The rough set model based on fuzzy covering extends the classical rough set model. A variety of rough set models based on fuzzy covering are proposed [22–33]. Among these models, the models based on the fuzzy covering are particularly valued for their excellent information fusion ability. By changing 1 into a variable parameter β, Ma [29] extended the fuzzy covering to fuzzy β covering. Zhang et al. [30] designed a rough set model based on the fuzzy β covering and applied it to the decision-making. Huang et al. [31, 32] proposed a robust rough set model and a noise-tolerant discrimination index based on fuzzy β covering.
The evidence theory describes the uncertainty of evidence using the uncertain interval composed of a belief function and a plausibility function. [34]. The belief and the plausibility of a set are the quantitative descriptions of the uncertainty. The upper and lower approximations of a set are qualitative descriptions of the information. Therefore, there is a close relation between the evidence theory and rough set theory [35]. Some scholars applied the evidence theory to feature selection by combining it and the rough set theory. Chen et al. [36] established a bridge between the fuzzy covering and evidence theory, and then reduced the attributes of the decision information system based on the evidence theory. Peng et al. [37] studied feature selection in an interval-valued information system based on the Dempster-Shafer evidence theory.

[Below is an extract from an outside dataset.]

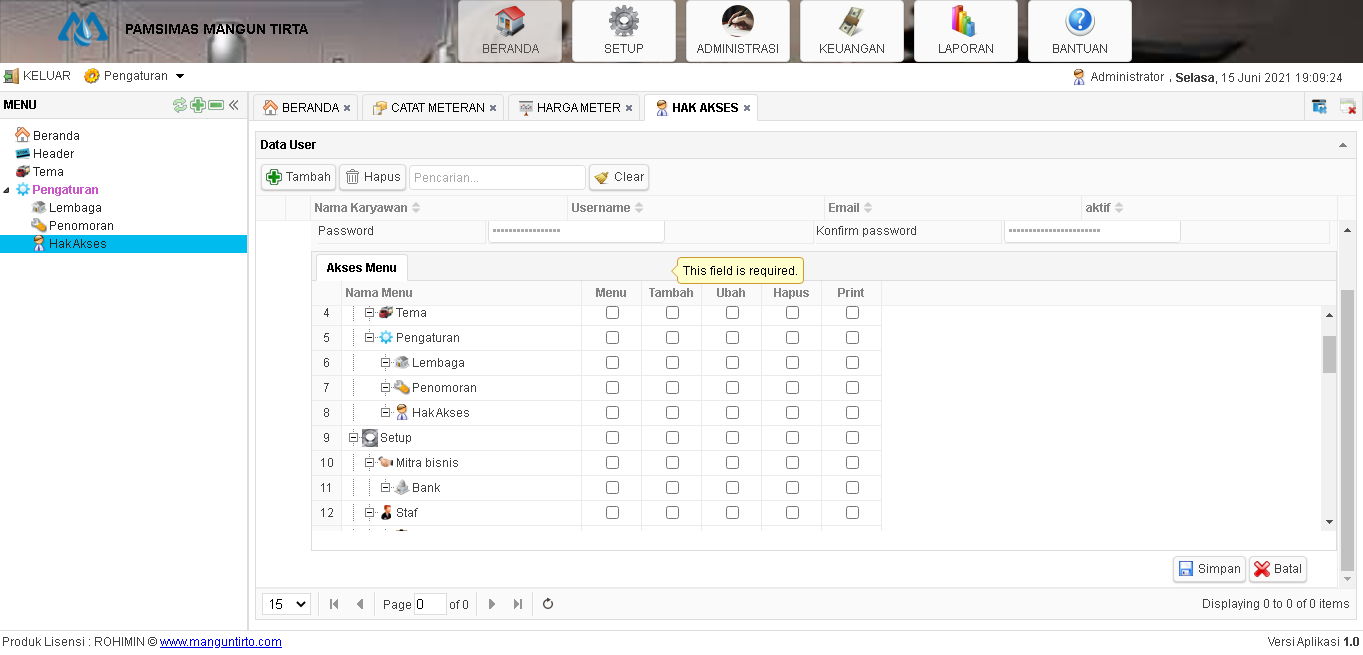This screenshot has width=1363, height=655.
Task: Collapse the Pengaturan tree node in sidebar
Action: pos(8,190)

Evidence theory based on the crisp sets is difficult to deal with the fuzzy phenomenon. Fuzzy set theory is good at dealing with this kind of phenomenon and is widely used in various fields [38–41]. Therefore, the fuzzy evidence theory is proposed to deal with fuzzy information. Wu et al. [42] extended the evidence theory to the fuzzy evidence theory and defined a pair of fuzzy belief and plausibility functions. Yao et al. [43] proposed two reduction methods based on fuzzy belief and fuzzy plausibility in fuzzy decision systems. Feng et al. [44] studied the relative reduction of a fuzzy covering system using fuzzy evidence theory.

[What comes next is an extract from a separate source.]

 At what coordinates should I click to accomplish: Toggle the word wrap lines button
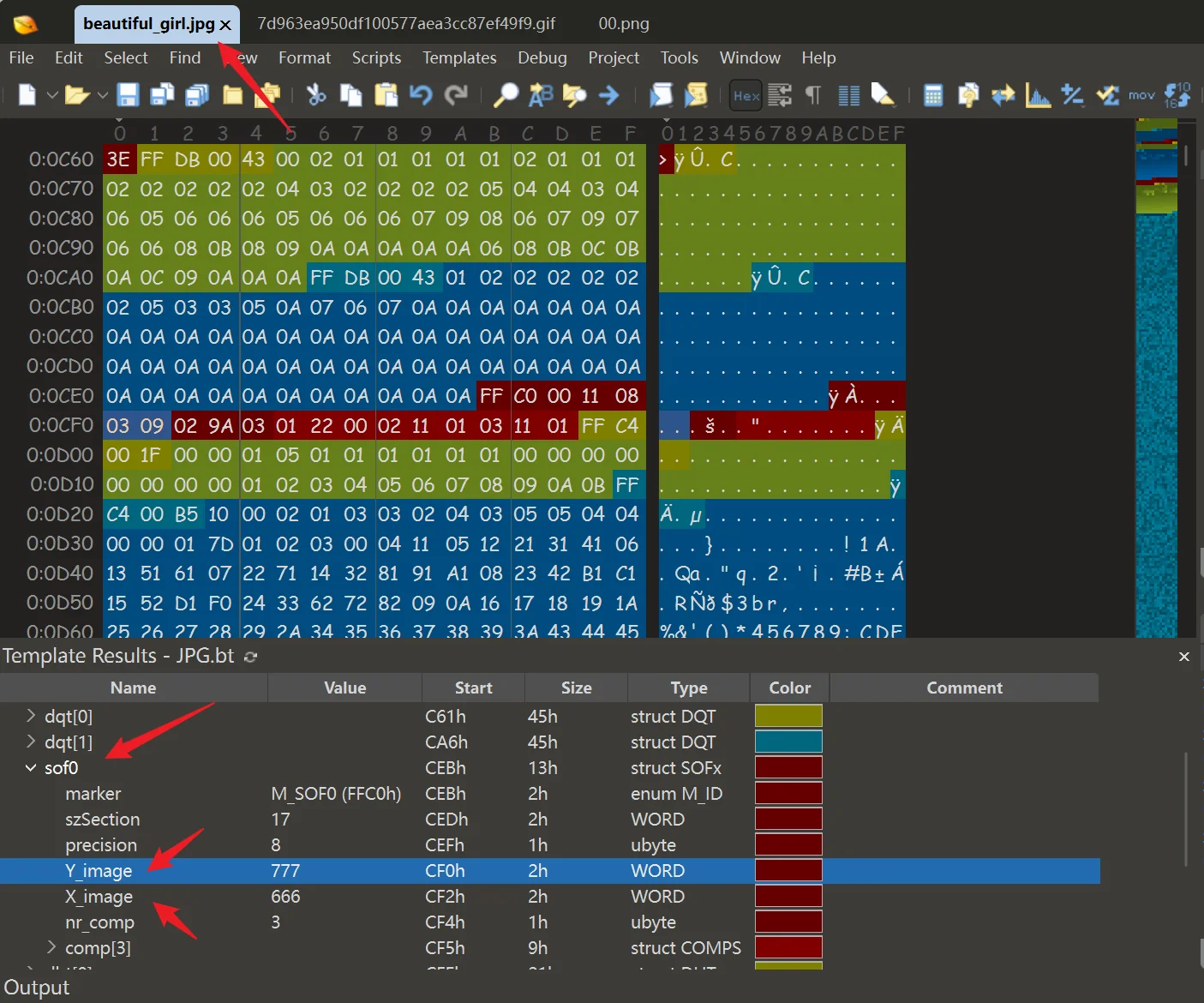pos(780,94)
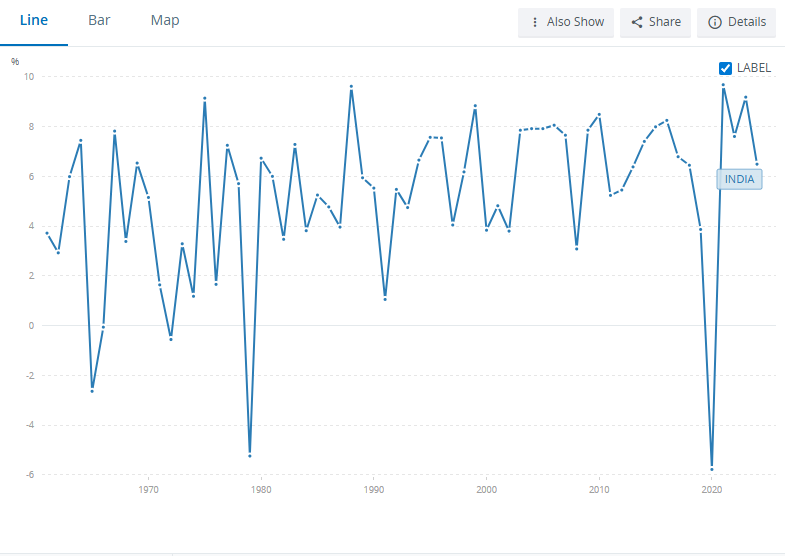Click the final data point on the line
Image resolution: width=785 pixels, height=556 pixels.
(757, 163)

Motivation and inspiration
In real-life situations, data are often collected through measurement processes, resulting in missing values and noise that are unavoidable. Unfortunately, many existing feature selection methods are susceptible to noise contamination. Therefore, the fundamental driver behind this paper is to address the issue of the poor robustness to noise of existing feature selection algorithms.

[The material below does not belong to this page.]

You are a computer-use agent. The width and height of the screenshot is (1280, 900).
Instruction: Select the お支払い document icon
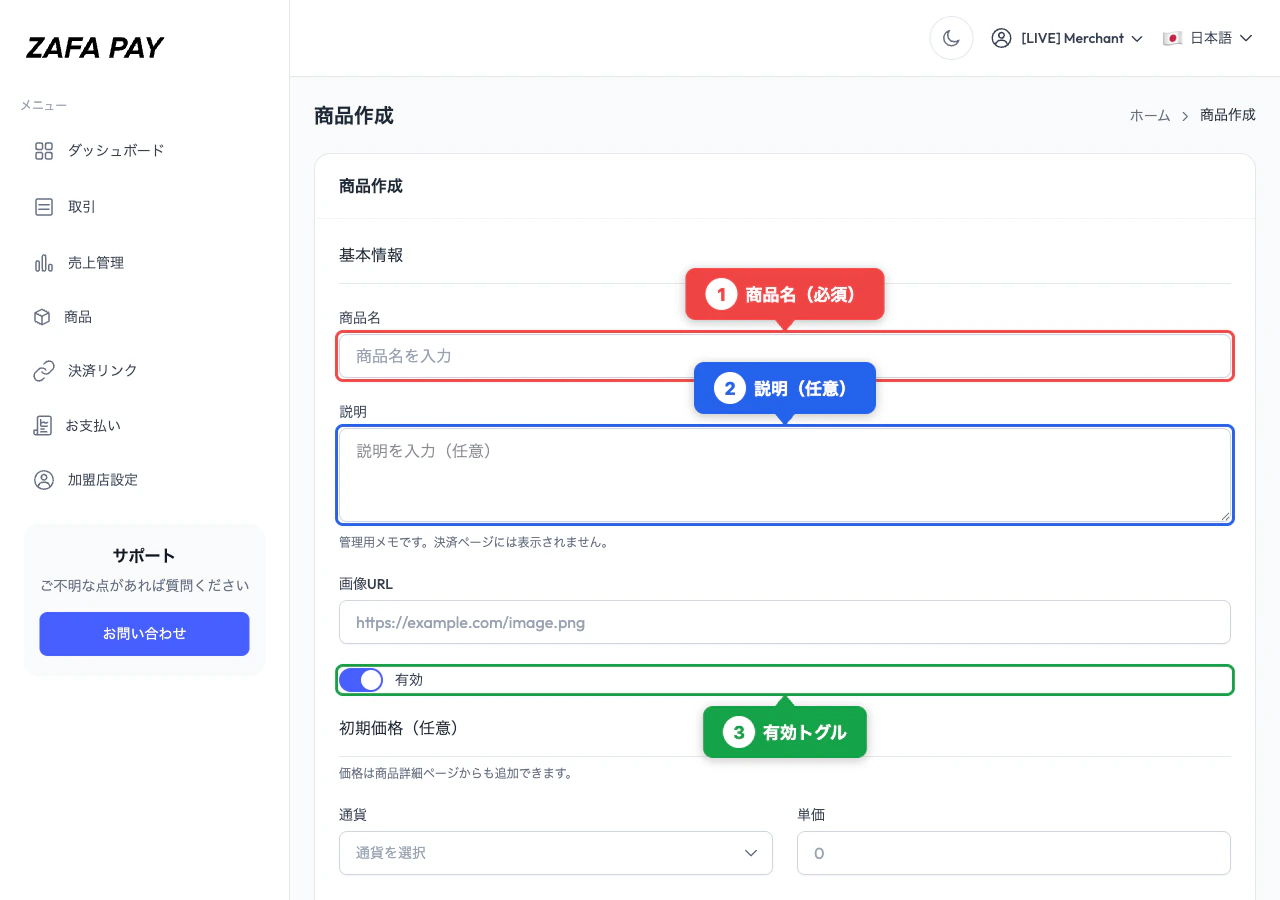tap(42, 425)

There are few research findings on feature selection based on the fuzzy evidence theory, and no studies in this field have been conducted in recent years. Yao et al. [43] and Feng et al. [44] developed a theory of feature selection based on fuzzy evidence theory but did not provide corresponding algorithms. Yao et al. [43] only conducted experiments on an artificial dataset containing nine samples, while Feng et al. [44] only studied coverings reduction in an artificial fuzzy coverings system containing three samples. Their feature selection methods based on fuzzy evidence theory are not noise-resistant. The reflective fuzzy β covering has good noise tolerance abilities [31, 32]. Additionally, Euclidean distance is difficult to accurately measure the difference between nominal attribute values.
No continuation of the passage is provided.